TASK INPUT ::
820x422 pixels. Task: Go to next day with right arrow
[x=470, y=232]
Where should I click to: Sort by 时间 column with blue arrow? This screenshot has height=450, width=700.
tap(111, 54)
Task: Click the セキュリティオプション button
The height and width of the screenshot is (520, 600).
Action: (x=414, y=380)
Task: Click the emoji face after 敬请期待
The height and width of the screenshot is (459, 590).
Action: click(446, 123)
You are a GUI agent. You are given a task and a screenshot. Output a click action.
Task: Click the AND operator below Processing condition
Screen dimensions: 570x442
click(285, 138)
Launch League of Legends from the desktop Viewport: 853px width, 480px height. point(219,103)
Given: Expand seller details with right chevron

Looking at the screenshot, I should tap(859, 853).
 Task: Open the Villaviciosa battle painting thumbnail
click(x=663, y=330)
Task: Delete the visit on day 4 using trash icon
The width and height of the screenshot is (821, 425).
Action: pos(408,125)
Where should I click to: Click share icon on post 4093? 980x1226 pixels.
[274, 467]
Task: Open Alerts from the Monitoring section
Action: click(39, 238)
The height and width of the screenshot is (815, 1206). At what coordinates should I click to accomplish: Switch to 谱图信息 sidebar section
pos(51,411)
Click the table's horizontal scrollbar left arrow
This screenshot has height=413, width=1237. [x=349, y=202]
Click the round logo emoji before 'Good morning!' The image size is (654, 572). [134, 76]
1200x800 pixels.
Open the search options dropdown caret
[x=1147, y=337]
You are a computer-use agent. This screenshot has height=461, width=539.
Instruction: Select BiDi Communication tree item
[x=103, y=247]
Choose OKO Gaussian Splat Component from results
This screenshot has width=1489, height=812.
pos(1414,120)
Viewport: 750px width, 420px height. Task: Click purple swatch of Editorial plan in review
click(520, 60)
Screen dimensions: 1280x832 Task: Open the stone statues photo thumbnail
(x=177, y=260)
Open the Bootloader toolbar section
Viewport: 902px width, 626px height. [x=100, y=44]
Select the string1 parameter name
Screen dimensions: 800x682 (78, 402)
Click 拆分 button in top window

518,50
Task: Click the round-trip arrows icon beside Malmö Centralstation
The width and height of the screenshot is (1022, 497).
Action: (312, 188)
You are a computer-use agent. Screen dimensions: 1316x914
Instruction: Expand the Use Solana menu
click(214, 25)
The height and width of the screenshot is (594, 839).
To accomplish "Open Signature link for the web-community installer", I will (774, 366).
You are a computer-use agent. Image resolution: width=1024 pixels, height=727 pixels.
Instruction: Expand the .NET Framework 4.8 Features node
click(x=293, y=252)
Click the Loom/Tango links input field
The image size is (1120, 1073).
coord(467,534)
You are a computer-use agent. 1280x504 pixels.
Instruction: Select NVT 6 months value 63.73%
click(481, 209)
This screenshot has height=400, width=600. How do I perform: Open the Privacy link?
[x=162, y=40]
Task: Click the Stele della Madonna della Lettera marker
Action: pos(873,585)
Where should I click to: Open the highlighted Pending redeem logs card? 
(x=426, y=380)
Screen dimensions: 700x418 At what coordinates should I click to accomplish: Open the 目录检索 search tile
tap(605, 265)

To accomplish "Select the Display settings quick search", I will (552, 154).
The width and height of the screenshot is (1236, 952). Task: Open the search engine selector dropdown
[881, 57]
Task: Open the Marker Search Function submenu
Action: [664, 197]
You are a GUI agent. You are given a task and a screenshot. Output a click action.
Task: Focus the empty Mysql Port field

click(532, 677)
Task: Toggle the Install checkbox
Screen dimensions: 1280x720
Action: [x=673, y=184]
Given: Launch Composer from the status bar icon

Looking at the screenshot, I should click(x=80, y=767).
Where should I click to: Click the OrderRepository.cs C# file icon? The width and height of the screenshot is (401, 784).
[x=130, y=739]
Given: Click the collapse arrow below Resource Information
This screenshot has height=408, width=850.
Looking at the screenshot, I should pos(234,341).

ASSIGNED TASK :: Write out exactly the lines from the line with "Where should I click to: Click the" to the close of the listing above, including both of those lines.

WRITTEN RESPONSE ::
Where should I click to: Click the OrderRepository.cs C# file icon? The width and height of the screenshot is (401, 784).
[x=130, y=739]
Given: Click the collapse arrow below Resource Information
This screenshot has height=408, width=850.
Looking at the screenshot, I should pos(234,341).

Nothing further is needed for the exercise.